* _How to complete this task_
Reword the data starting at the line that contains "is (1188, 1448)." and ending with the final line of the data. Change "Describe" to "Identify", keep everything else the same, and leave the pictures out of your answer.

* _Supplied entries_
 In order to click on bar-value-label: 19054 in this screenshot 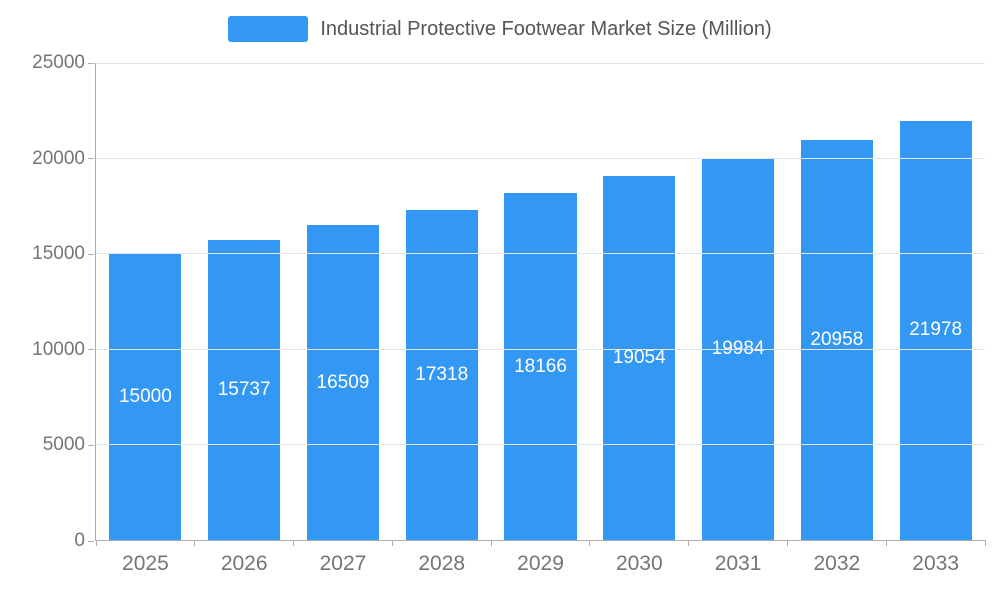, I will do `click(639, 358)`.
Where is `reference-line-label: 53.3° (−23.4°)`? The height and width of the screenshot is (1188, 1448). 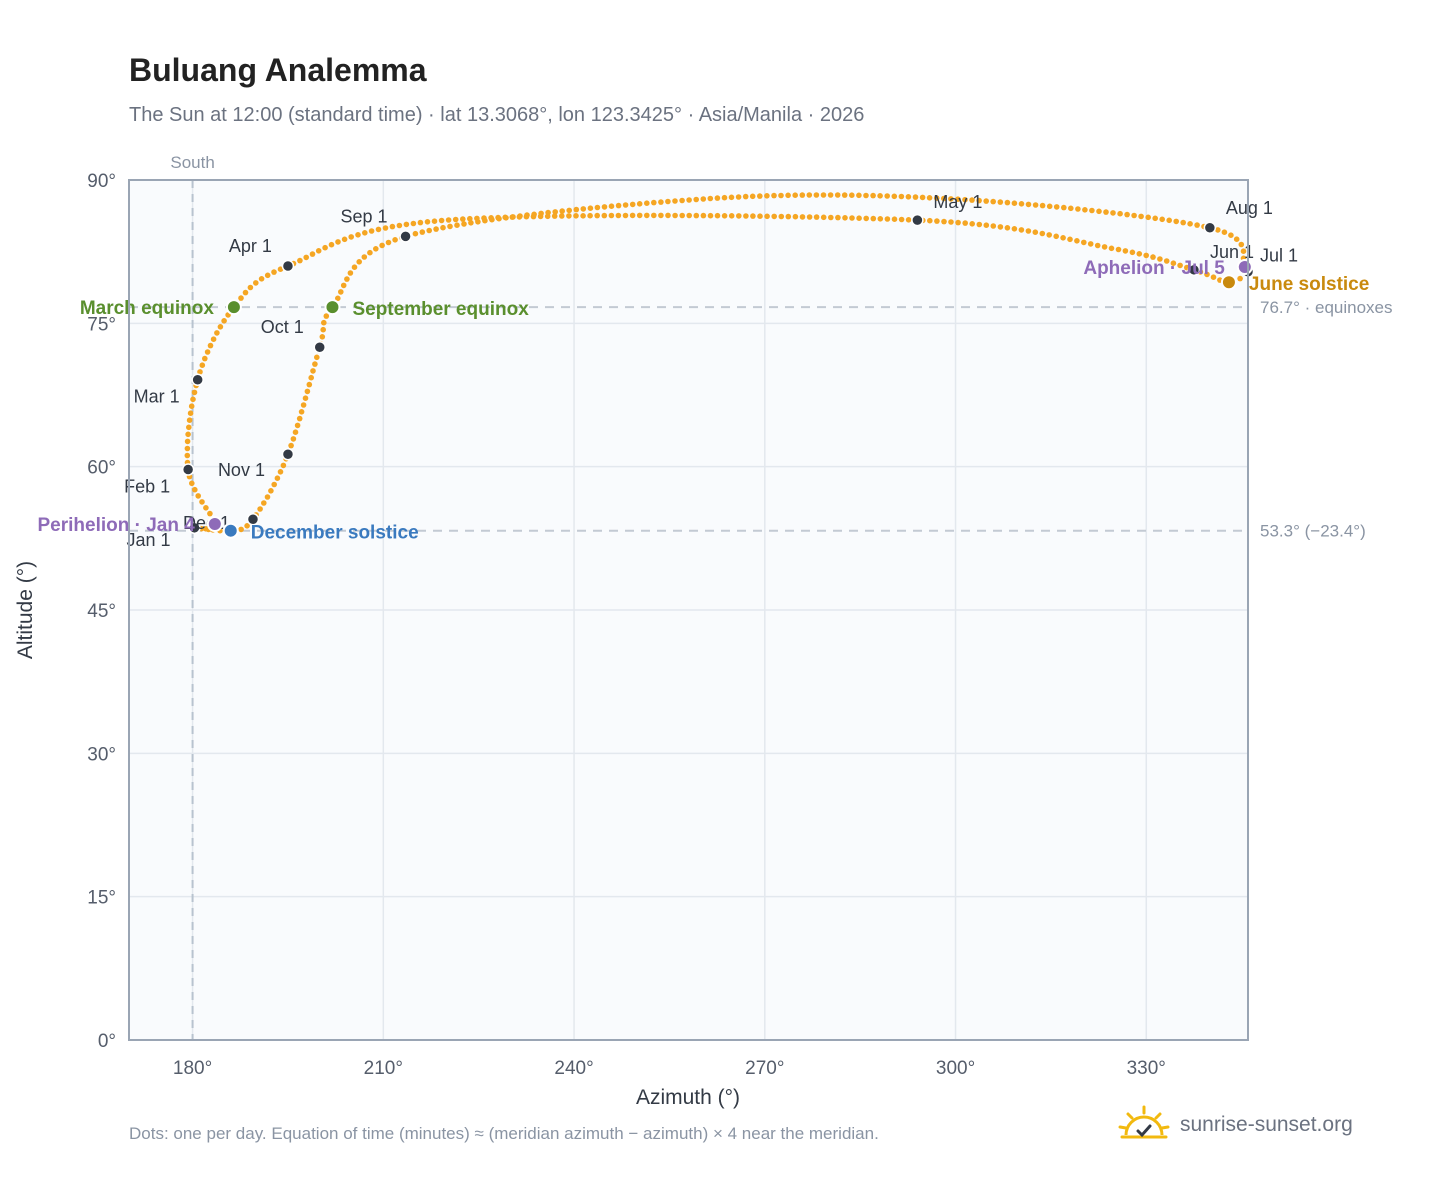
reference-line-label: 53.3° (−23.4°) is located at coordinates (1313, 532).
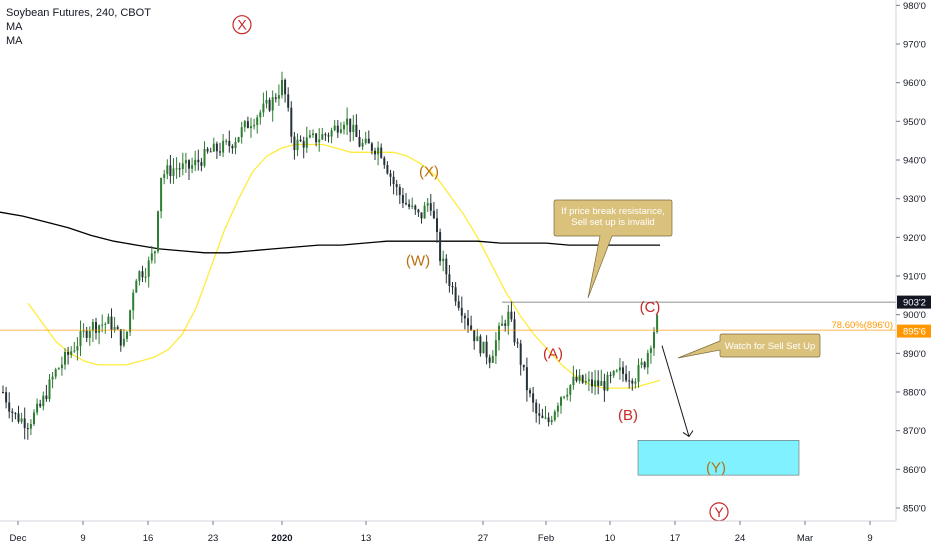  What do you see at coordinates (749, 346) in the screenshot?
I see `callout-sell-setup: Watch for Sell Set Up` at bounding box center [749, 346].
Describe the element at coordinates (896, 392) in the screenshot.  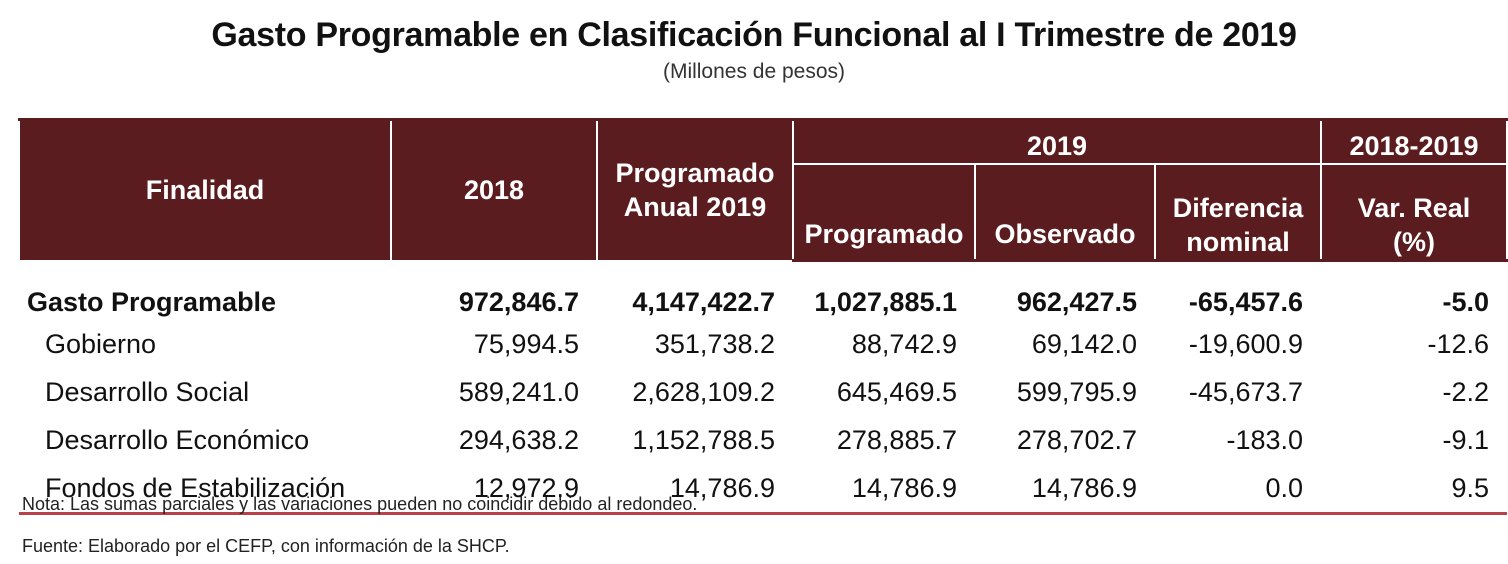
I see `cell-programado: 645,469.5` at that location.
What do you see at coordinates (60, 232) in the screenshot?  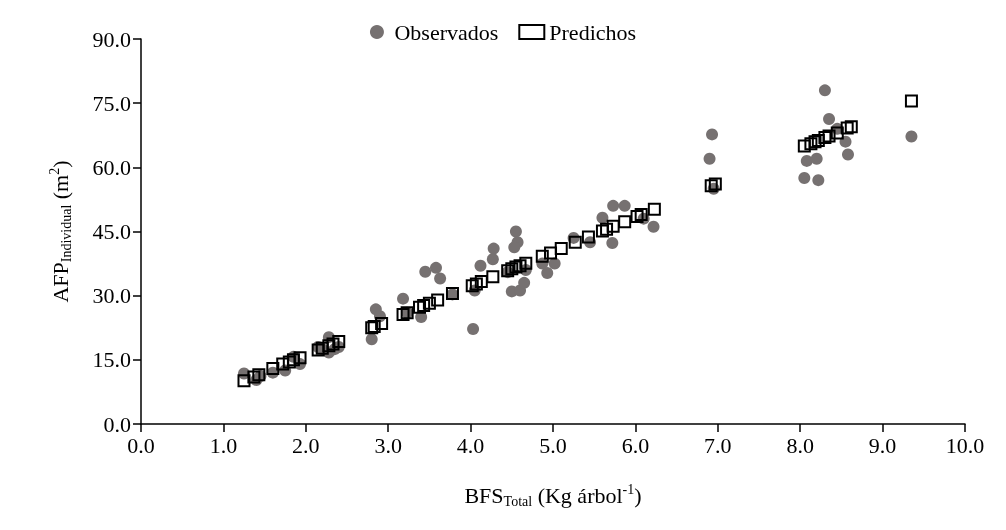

* _The completed task_
Where is `reference-line-label: 53.3° (−23.4°)`? The height and width of the screenshot is (1188, 1448). 
reference-line-label: 53.3° (−23.4°) is located at coordinates (1313, 532).
  What do you see at coordinates (749, 346) in the screenshot?
I see `callout-sell-setup: Watch for Sell Set Up` at bounding box center [749, 346].
Identify the element at coordinates (896, 392) in the screenshot.  
I see `cell-programado: 645,469.5` at that location.
What do you see at coordinates (60, 232) in the screenshot?  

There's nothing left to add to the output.